Reproduce the 2 by 2 table in R

# Create the observed contingency table
observed <- matrix(c(8, 9, 11, 3), nrow = 2, byrow = TRUE)

# Set row and column names
colnames(observed) <- c("P1", "P2")
rownames(observed) <- c("Male", "Female")

# Display the table
observed
##        P1 P2
## Male    8  9
## Female 11  3

Chi-Square Test with Yates’ Correction and Critical Value

# Define significance level
alpha <- 0.05  

# Perform Chi-Square Test with Yates' correction
chi_test <- chisq.test(observed, correct = TRUE)  

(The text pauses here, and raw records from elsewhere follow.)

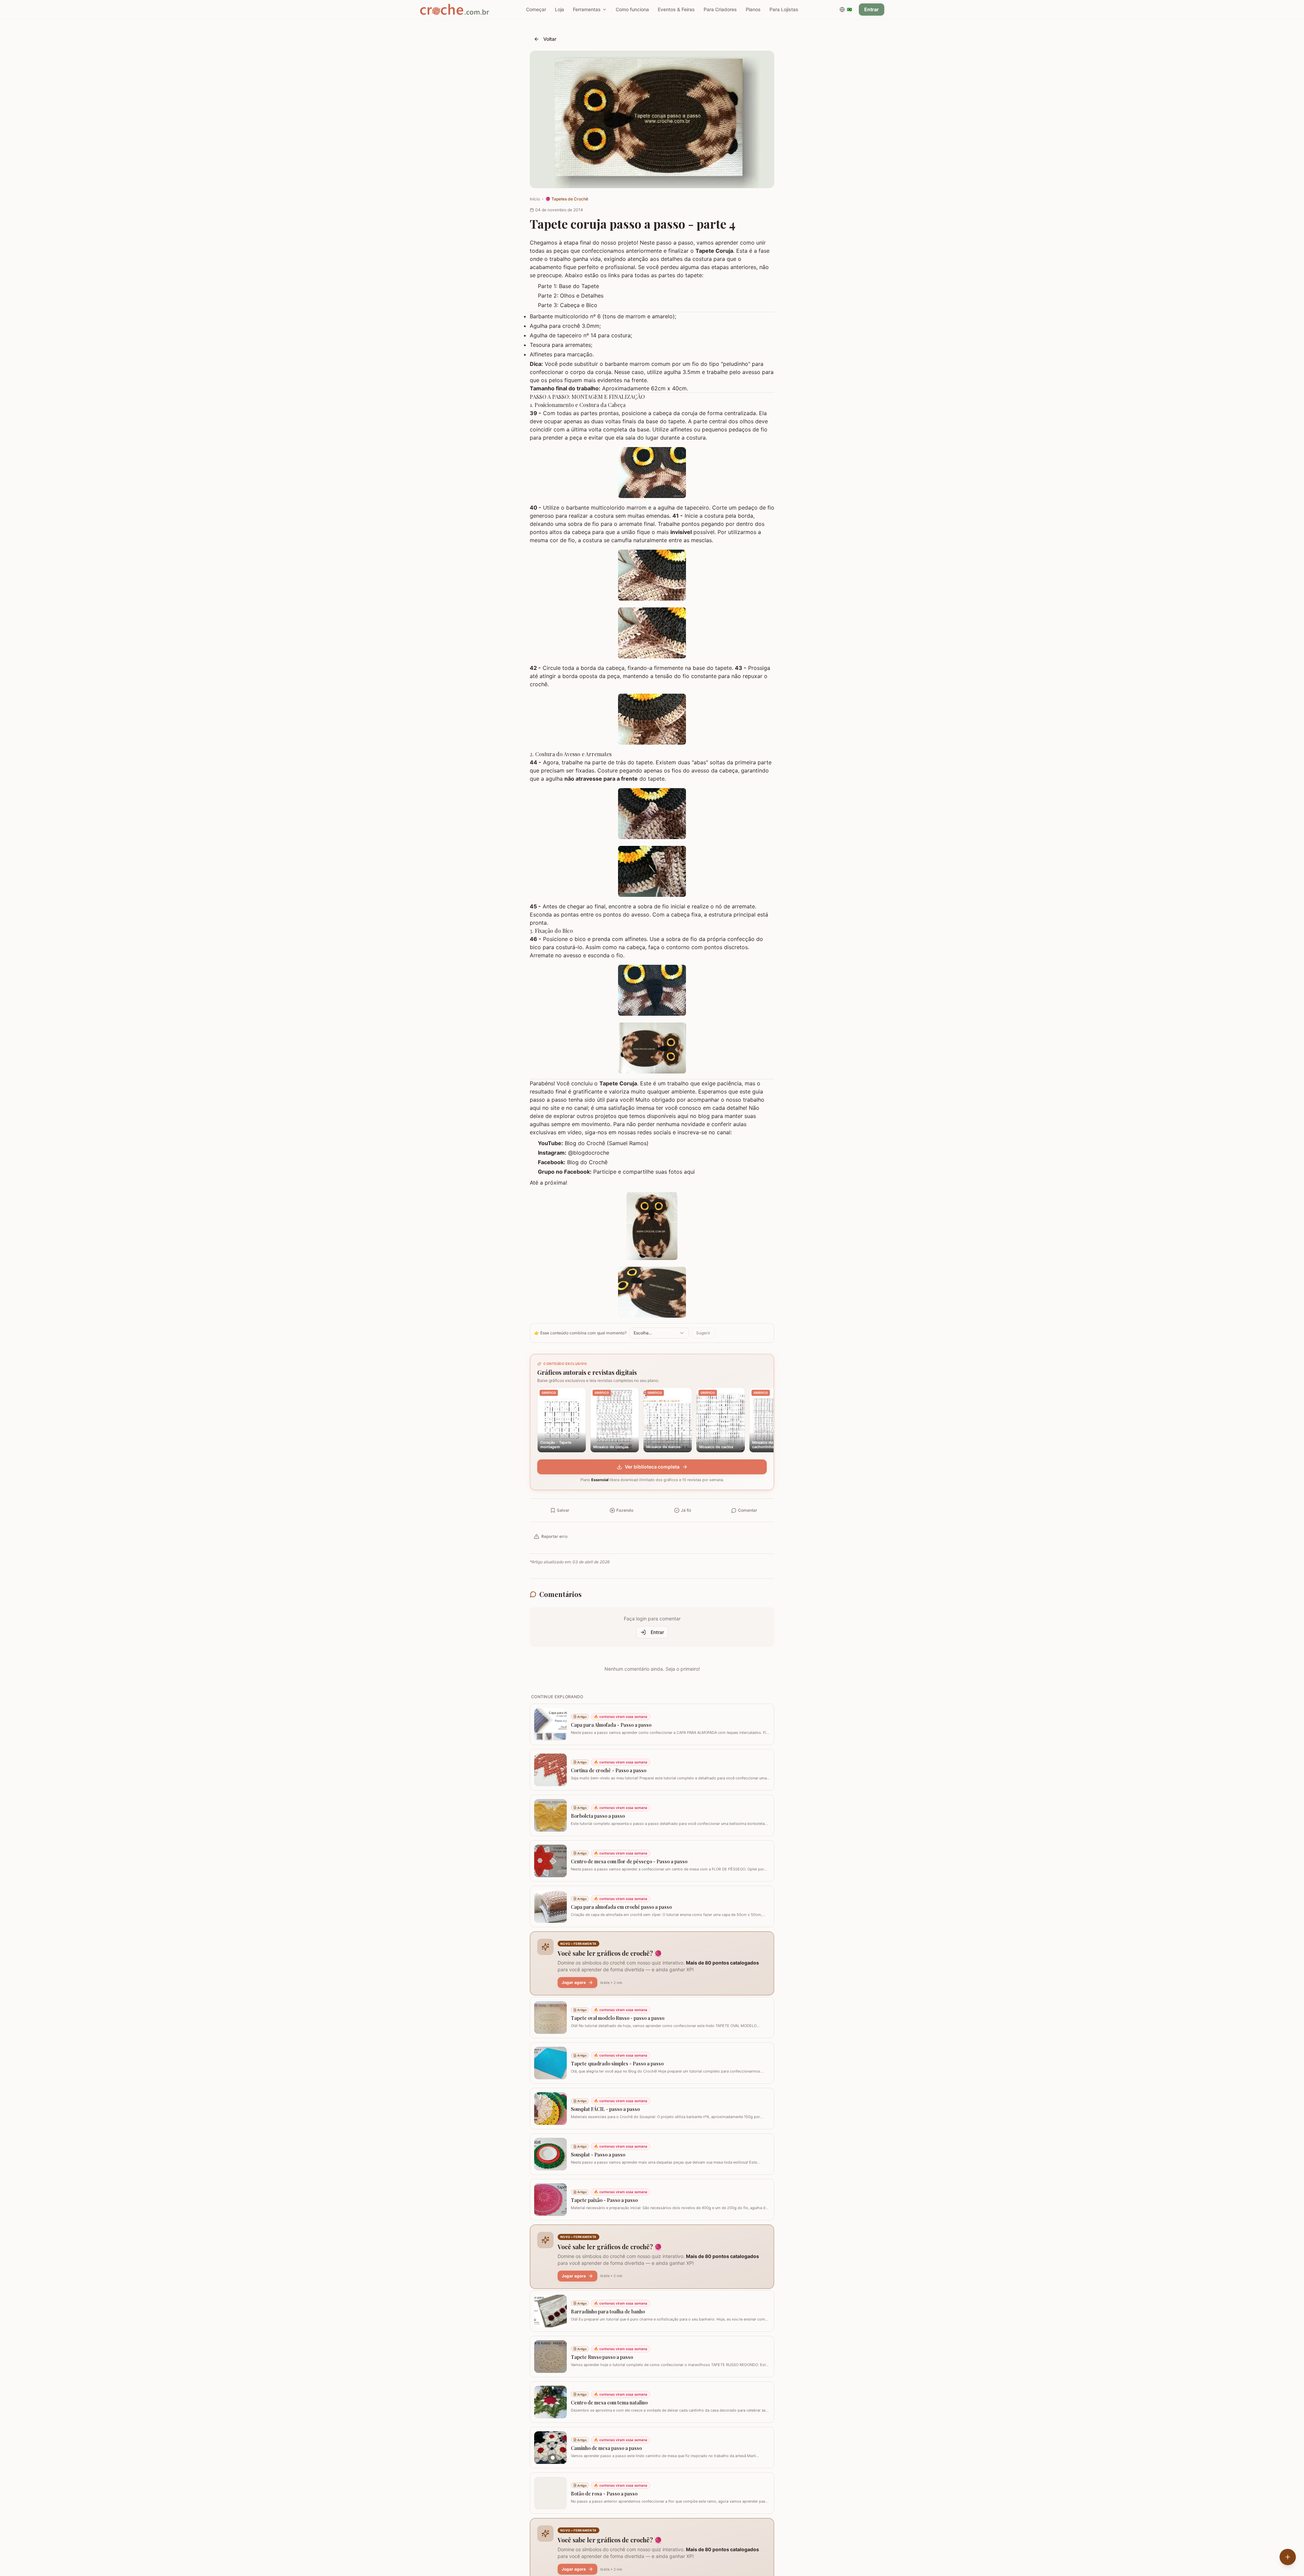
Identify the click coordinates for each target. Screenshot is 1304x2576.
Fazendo (624, 1510)
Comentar (747, 1510)
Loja (559, 9)
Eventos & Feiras (676, 9)
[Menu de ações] (1288, 2557)
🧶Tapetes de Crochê (566, 198)
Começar (536, 9)
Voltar (549, 39)
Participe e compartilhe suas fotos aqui (644, 1171)
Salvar (563, 1510)
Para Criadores (720, 9)
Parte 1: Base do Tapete (568, 286)
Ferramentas (587, 9)
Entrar (871, 9)
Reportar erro (554, 1536)
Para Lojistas (783, 9)
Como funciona (632, 9)
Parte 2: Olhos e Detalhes (570, 295)
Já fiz (686, 1510)
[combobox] (659, 1333)
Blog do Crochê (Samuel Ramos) (607, 1143)
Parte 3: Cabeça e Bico (567, 305)
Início (535, 198)
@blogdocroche (588, 1152)
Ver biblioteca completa (652, 1467)
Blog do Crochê (587, 1162)
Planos (753, 9)
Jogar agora (574, 1982)
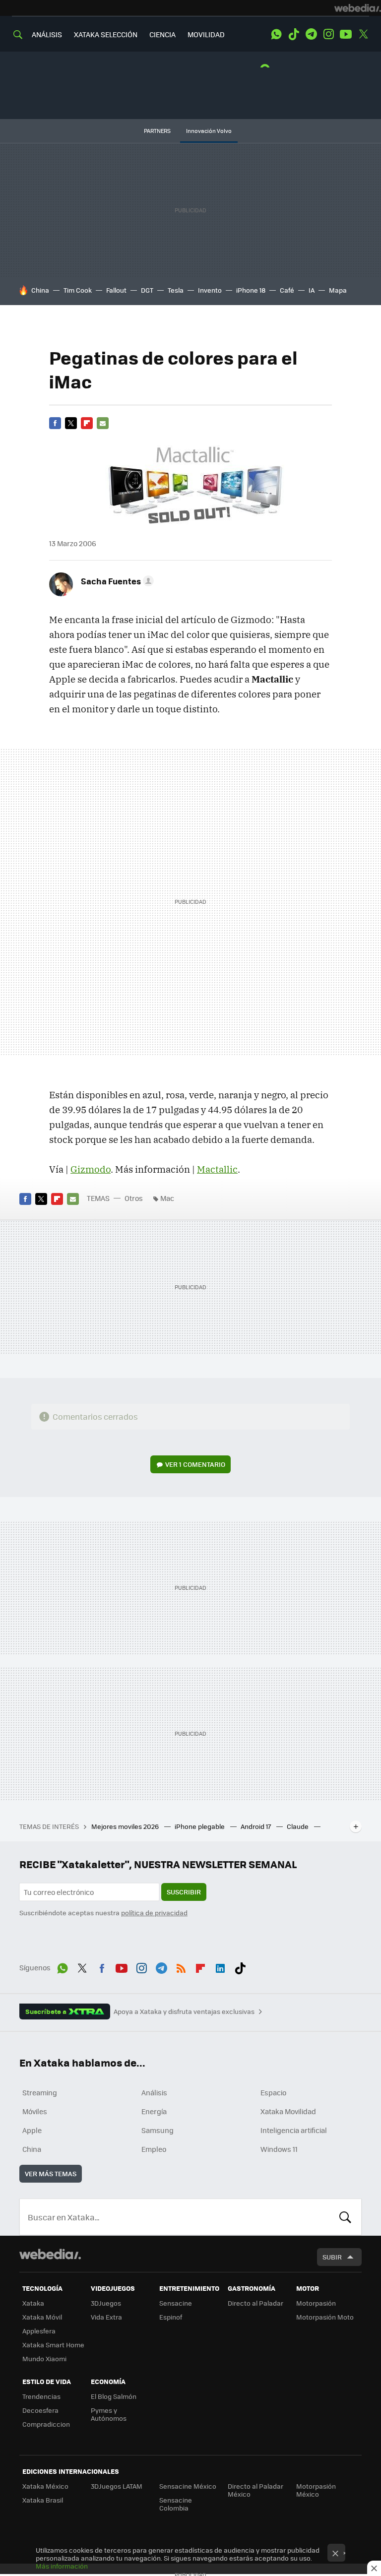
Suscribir (184, 1891)
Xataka (33, 2303)
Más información (62, 2566)
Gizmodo (90, 1169)
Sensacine (175, 2303)
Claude (298, 1826)
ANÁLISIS (47, 34)
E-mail (103, 423)
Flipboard (87, 423)
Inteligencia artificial (293, 2130)
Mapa (338, 290)
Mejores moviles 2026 (125, 1826)
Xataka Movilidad (288, 2111)
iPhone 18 (250, 290)
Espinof (170, 2317)
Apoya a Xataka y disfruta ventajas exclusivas (184, 2011)
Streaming (39, 2092)
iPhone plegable (200, 1826)
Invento (210, 290)
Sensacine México (187, 2486)
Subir (332, 2257)
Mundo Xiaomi (44, 2358)
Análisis (154, 2092)
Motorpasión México (316, 2490)
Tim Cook (78, 290)
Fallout (116, 290)
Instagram (328, 34)
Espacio (273, 2092)
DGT (147, 290)
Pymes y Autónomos (109, 2414)
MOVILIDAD (206, 34)
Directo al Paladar (255, 2303)
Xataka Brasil (42, 2500)
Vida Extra (106, 2317)
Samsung (157, 2130)
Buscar (345, 2217)
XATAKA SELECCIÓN (105, 34)
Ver (195, 1464)
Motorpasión (316, 2303)
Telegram (311, 34)
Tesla (176, 290)
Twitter (363, 34)
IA (312, 290)
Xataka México (45, 2486)
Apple (32, 2130)
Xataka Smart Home (53, 2344)
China (40, 290)
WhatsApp (276, 34)
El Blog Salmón (113, 2396)
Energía (154, 2111)
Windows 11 (279, 2149)
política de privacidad (154, 1912)
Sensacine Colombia (175, 2504)
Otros (134, 1198)
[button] (116, 581)
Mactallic (217, 1169)
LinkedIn (220, 1966)
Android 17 (256, 1826)
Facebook (55, 423)
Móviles (34, 2111)
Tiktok (294, 34)
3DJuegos (106, 2303)
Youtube (346, 34)
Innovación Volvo (209, 130)
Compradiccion (46, 2424)
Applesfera (39, 2330)
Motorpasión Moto (325, 2317)
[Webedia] (357, 8)
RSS (181, 1966)
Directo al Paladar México (255, 2490)
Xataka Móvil (42, 2317)
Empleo (153, 2149)
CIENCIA (162, 34)
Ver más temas (50, 2173)
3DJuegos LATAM (116, 2486)
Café (287, 290)
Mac (167, 1198)
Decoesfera (40, 2410)
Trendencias (41, 2396)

# Critical value for df = 1 at 5% significance level
critical_value <- qchisq(1 - alpha, df = 1)

# Display results
chi_results <- data.frame(
  Statistic = round(chi_test$statistic, 3),
  `Degrees of Freedom` = chi_test$parameter,
  `P-Value` = round(chi_test$p.value, 4),
  `Critical Value` = round(critical_value, 3)
)

# Print results in a formatted table

kable(chi_results, caption = "Chi-Square Test Results with Yates' Correction", format = "html") %>%
  kable_styling(full_width = FALSE)
Chi-Square Test Results with Yates’ Correction
Statistic Degrees.of.Freedom P.Value Critical.Value
X-squared 2.022 1 0.155 3.841

Decision: The test statistic 2.022 is less than the critical value 3.841, so we fail to reject \(H_0\).

Conclusion: There is no association between Gender and political party preference.